When my mother and father began their divorce in the early 1980's she got rid of this "white elephant" because of the expense in keeping it maintained. I still remember the AT&T technician showing up to remove that phone and declaring with glee that it would be well cared for because he was a collector of vintage phones and would take it into his collection to be preserved and appreciated.

To help with context my mother and her first husband were AT&T employees in their early years and acquired these types of things through their affiliation with AT&T. The Uncle, who was my mother's first husband's brother, also worked for AT&T all his life.

In short, a "white elephant" like the brush I've described, may be something that is produced short term, at an expense, by a company in the hopes that it will be a long term product but in the end never really caught on.

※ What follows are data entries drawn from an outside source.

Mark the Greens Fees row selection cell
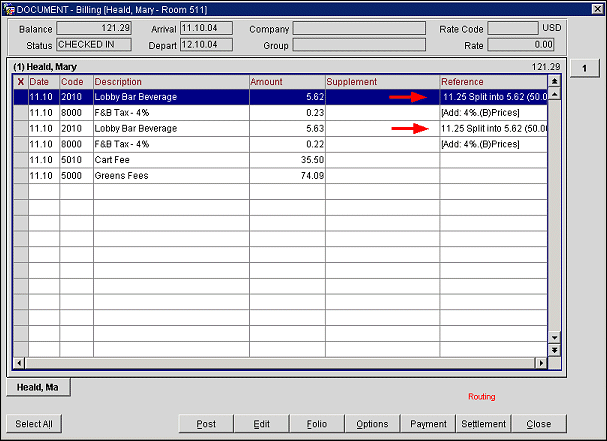 [x=20, y=175]
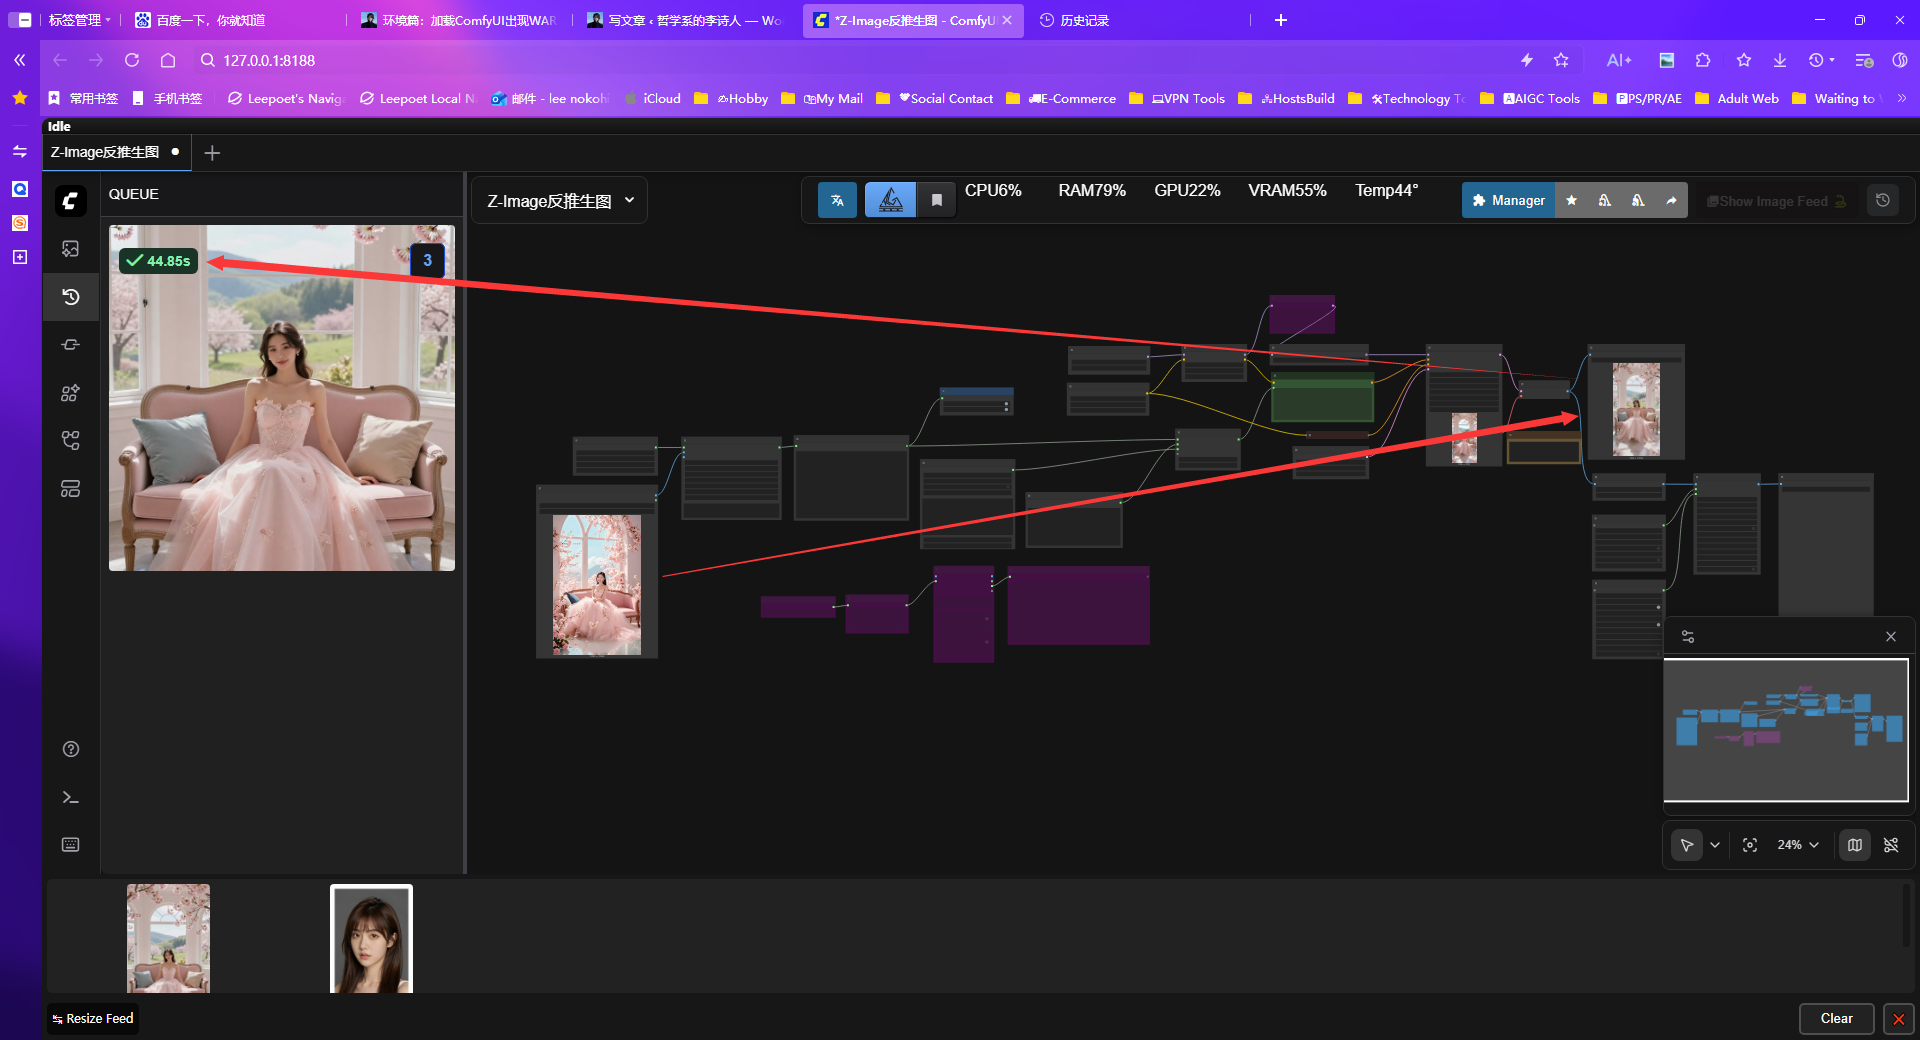Select the portrait thumbnail in image feed
This screenshot has width=1920, height=1040.
pyautogui.click(x=371, y=939)
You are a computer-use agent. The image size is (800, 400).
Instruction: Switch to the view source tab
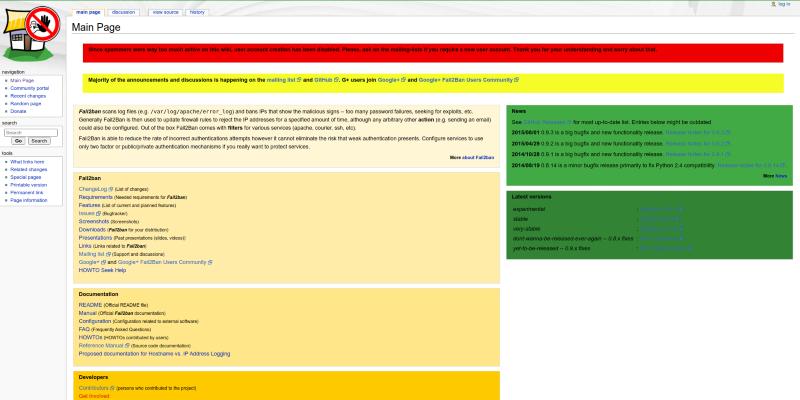(x=165, y=12)

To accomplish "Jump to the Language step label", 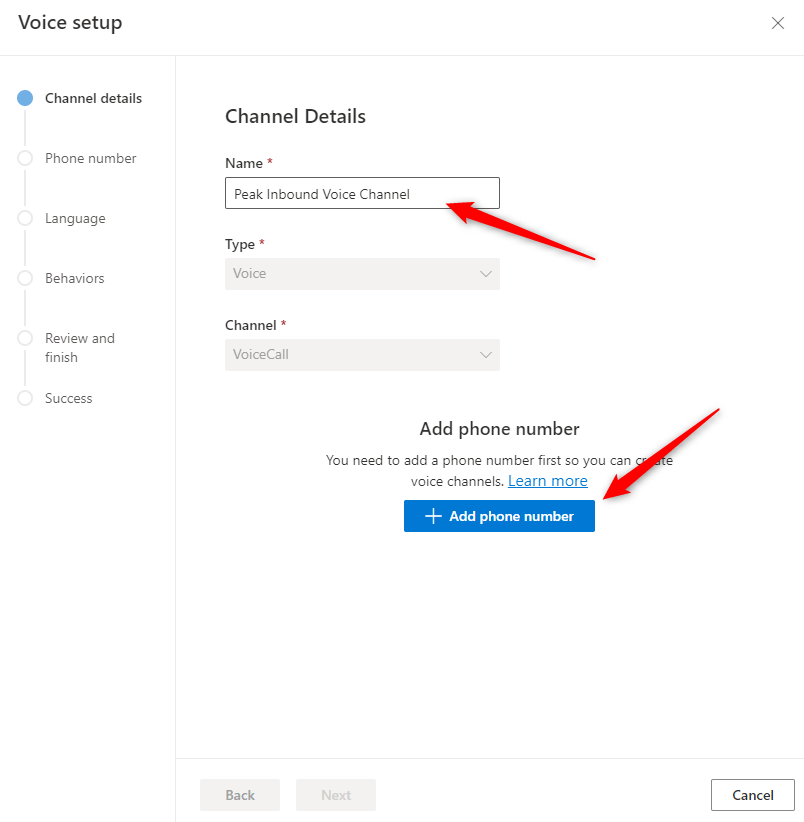I will click(x=75, y=218).
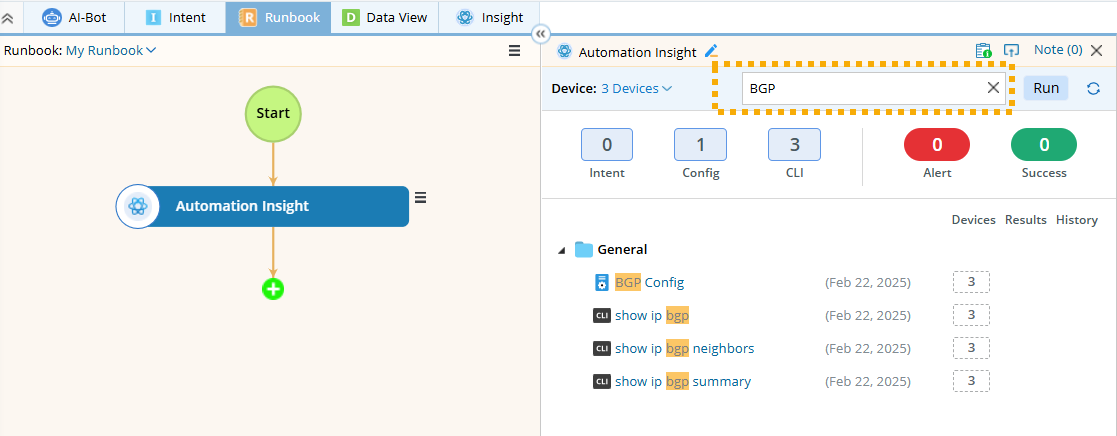Click the BGP search input field

[x=860, y=88]
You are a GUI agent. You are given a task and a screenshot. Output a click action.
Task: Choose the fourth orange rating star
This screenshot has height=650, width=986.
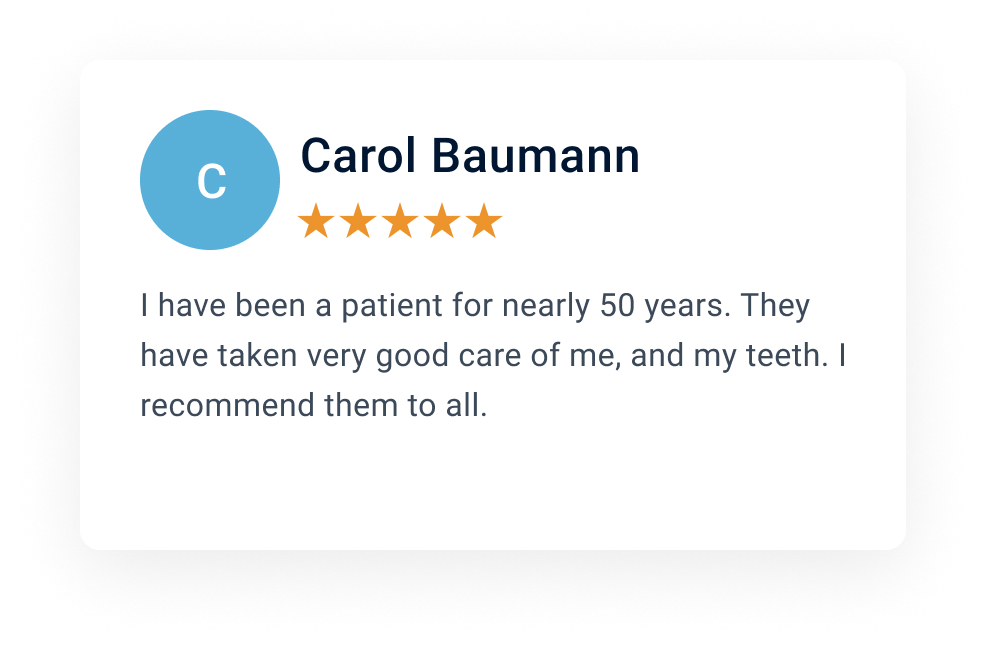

Re: Ol' Bedraggled Gets Retired

Posted: Thu Jun 08, 2017 6:51 am
by brothers
Chris, that makes sense to me. Owning something that nobody else seems to want. I recall the days when working for The Phone Company was a very respectable and secure lifetime career vocation, with good benefits and retirement. As an aside, there is an enormous building in our city that was AT&T for many years.

Coincidentally, Ronald Reagan made a campaign stop here during his re-election campaign, and the location of the campaign speech was the beautiful campus grounds in front of the AT&T building. Lots of parking and lots of room. :)

To have actually worn out your favorite old brush is something to be proud of. Good thing you had the foresight to get a suitable replacement. I wish you many more happy decades of use from the replacement.